Lox is not a breed of fish, it's a method of preparation that does not cook the salmon.
First the raw fish is cut into convenient sized pieces that are heavily dry salted (salt sugar mix), typically for 12 hours or more. This draws water out of the flesh and makes it denser. The goal is to make the fish very easy to slice extremely thin.
Then the fish is brined in a heavy salt solution for 12 - 24 hours.
Then the fish is freshened in running water for maybe an a hour and a half to remove most of the salt.
The fish is dried and repeatedly coated with a sugar based solution until it forms a skin over the meat, that helps keep it moist. Each smoker has their own recipe. After 4 or 5 hours of this the fish is placed in a cool smoker... never over 85 F... for a half hour to an hour.

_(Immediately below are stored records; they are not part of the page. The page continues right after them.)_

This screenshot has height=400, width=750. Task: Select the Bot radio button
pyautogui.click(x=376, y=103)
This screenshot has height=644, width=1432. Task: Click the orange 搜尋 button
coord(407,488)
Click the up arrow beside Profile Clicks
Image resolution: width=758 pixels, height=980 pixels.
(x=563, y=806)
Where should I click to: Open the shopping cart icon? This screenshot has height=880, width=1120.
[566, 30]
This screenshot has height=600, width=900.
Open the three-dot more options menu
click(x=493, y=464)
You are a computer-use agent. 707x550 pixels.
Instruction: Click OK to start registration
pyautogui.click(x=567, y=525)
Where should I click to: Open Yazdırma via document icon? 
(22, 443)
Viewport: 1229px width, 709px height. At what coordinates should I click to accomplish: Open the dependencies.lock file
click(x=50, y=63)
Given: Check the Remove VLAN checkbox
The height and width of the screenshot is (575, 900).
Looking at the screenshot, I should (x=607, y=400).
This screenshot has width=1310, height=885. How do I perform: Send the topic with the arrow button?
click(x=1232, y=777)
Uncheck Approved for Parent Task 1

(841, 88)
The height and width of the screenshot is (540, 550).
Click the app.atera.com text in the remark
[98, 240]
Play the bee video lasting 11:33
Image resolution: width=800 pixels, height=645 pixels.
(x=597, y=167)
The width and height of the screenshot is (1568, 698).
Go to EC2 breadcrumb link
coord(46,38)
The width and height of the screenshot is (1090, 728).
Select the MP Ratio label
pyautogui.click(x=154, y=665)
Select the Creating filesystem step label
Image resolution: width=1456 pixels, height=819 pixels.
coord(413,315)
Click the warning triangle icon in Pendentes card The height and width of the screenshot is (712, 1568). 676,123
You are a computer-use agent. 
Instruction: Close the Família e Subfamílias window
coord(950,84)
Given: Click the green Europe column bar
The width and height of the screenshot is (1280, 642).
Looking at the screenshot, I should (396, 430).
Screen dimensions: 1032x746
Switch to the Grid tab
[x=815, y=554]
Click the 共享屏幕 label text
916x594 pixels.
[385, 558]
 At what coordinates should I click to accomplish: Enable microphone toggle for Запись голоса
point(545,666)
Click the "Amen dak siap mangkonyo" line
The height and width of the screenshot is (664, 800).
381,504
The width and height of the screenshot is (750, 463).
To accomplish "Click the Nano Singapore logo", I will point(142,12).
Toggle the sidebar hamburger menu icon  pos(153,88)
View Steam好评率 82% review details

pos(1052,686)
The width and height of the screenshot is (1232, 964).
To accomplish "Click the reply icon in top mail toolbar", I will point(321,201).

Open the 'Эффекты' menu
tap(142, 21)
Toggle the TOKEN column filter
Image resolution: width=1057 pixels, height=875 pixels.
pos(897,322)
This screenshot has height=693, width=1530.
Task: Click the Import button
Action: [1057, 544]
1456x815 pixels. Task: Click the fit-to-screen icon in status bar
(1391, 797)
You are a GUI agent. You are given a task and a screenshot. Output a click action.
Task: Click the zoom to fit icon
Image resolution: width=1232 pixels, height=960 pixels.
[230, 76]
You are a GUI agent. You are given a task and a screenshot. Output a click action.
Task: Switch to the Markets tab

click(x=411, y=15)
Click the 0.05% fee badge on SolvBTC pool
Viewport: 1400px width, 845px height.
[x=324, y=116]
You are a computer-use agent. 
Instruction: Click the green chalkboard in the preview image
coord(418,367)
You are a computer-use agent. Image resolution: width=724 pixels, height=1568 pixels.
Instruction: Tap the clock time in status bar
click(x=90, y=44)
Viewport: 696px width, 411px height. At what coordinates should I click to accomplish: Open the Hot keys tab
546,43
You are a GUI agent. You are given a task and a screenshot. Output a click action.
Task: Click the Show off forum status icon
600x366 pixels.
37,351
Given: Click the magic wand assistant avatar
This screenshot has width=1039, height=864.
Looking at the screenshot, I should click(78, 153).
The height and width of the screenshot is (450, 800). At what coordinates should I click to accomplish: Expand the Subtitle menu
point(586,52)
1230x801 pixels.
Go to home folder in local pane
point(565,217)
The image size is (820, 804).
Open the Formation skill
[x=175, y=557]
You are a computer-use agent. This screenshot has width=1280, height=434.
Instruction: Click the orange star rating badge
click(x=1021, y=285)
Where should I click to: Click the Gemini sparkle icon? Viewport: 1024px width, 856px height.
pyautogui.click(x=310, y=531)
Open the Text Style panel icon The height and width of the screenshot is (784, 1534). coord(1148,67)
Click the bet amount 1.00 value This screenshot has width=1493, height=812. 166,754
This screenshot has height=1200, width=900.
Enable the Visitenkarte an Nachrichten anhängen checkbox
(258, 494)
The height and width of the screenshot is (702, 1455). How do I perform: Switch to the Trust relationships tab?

In other words, it is a very lightly cold smoked salt-cured fish, which a skilled cutter can slice thin enough that you can read a newspaper through it.
Ironically, when you order "bagel with cream cheese and lox" at most restaurants, you don't get real lox. Instead you typically get smoked salmon, a different product. It's less labor intensive to produce, and consequently less expensive in general. It's typically a salt cure, followed by a long smoke (a day or two) in a smoker under 99 F.
While farm raised salmon isn't dyed per se, their feed is - this is a quote from the cited link above:
In salmon aquaculture, the industry endeavors to mimic the diet that salmon would normally get in the wild, so it supplements salmon feed with a synthetic replacement. It's called astaxanthin, and chemically, it's identical to the pigment that salmon get in the wild. Biologically, it's processed and absorbed by wild and farmed fish in exactly the same manner, though some species retain more color than others.
Here's another link describing the industry's practice of enhancing color of farm raised salmon.
There is also hot smoked and cold smoked salmon. The hot smoked looks more like a cooked fish. Firmer and flakier. The cold smoked looks more like raw.
While farm raised salmon isn't dyed per se, their feed is - this is a quote from the cited link above:
In salmon aquaculture, the industry endeavors to mimic the diet that salmon would normally get in the wild, so it supplements salmon feed with a synthetic replacement. It's called astaxanthin, and chemically, it's identical to the pigment that salmon get in the wild. Biologically, it's processed and absorbed by wild and farmed fish in exactly the same manner, though some species retain more color than others.
No, that isn't the same as dying. It's just duplicating what wild fish eat. If wild salmon didn't get that ingredient in their food supply, they would not be pink either.
No, that isn't the same as dying. It's just duplicating what wild fish eat. If wild salmon didn't get that ingredient in their food supply, they would not be pink either.
You do understand the difference between synthetic and natural, right? Try a synthetic fiber against your skin in a Georgia summer afternoon, and then try a natural fiber garment.
Wild salmon don't get synthetic replacements in their diet - only the farm raised ones do. And the reason? Because the diet of wild salmon consists of natural ingredients, not feed pellets. The farm raised salmon, were it not for the Pantone scale synthetic additives, would be a delectable grey color.
That's not what I would qualify as 'duplicating' - I wouldn't even call it a 'reasonable facsimile'. Lets not sugar coat farm raised salmon - pun definitely intended.
You do understand the difference between synthetic and natural, right? Try a synthetic fiber against your skin in a Georgia summer afternoon, and then try a natural fiber garment.
It's not a valid metaphor. A chemical is a chemical, and reactions involving that chemical are the same no matter how it was produced, or from what source it came.
I have no problem with people making whatever choice they wish to make for themselves. If you don't like farmed salmon, don't buy it. But there is nothing wrong with it.